- **GIVEN ENTRIES**:
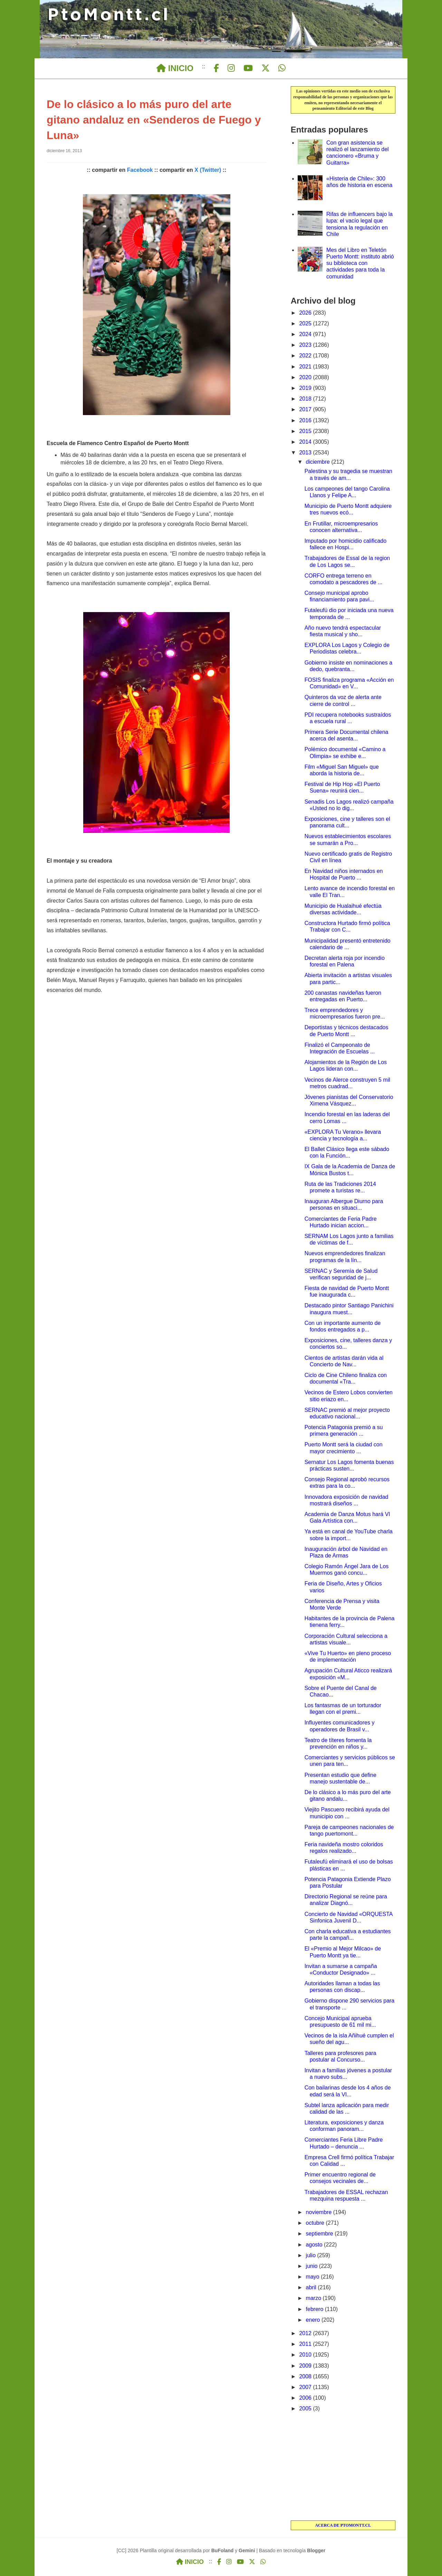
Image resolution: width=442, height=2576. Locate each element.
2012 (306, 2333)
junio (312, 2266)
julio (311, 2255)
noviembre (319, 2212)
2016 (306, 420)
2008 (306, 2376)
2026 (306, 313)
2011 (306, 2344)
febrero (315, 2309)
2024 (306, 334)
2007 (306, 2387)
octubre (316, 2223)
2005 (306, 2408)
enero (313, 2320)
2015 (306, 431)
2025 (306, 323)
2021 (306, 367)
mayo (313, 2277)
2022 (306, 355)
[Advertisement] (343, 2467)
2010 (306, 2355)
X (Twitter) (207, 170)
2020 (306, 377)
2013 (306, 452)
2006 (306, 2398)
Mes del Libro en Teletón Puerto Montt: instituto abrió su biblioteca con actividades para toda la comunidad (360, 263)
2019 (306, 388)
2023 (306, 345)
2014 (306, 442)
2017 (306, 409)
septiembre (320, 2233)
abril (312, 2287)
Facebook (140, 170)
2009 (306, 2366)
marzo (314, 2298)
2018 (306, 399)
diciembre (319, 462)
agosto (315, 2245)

- **SET EXERCISE**: Rewrite the material above as a numbered list, one line per item, with blank lines dropped and the pictures left out.

- **EXPECTED OUTPUT**:
1. Image resolution: width=442, height=2576. Locate each element.
2. 2012 (306, 2333)
3. junio (312, 2266)
4. julio (311, 2255)
5. noviembre (319, 2212)
6. 2016 (306, 420)
7. 2008 (306, 2376)
8. 2026 (306, 313)
9. 2011 (306, 2344)
10. febrero (315, 2309)
11. 2024 (306, 334)
12. 2007 (306, 2387)
13. octubre (316, 2223)
14. 2005 (306, 2408)
15. enero (313, 2320)
16. 2015 (306, 431)
17. 2025 (306, 323)
18. 2021 (306, 367)
19. mayo (313, 2277)
20. 2022 (306, 355)
21. [Advertisement] (343, 2467)
22. 2010 (306, 2355)
23. X (Twitter) (207, 170)
24. 2020 (306, 377)
25. 2013 (306, 452)
26. 2006 (306, 2398)
27. Mes del Libro en Teletón Puerto Montt: instituto abrió su biblioteca con actividades para toda la comunidad (360, 263)
28. 2019 (306, 388)
29. 2023 (306, 345)
30. 2014 (306, 442)
31. 2017 (306, 409)
32. septiembre (320, 2233)
33. abril (312, 2287)
34. Facebook (140, 170)
35. 2009 (306, 2366)
36. marzo (314, 2298)
37. 2018 (306, 399)
38. diciembre (319, 462)
39. agosto (315, 2245)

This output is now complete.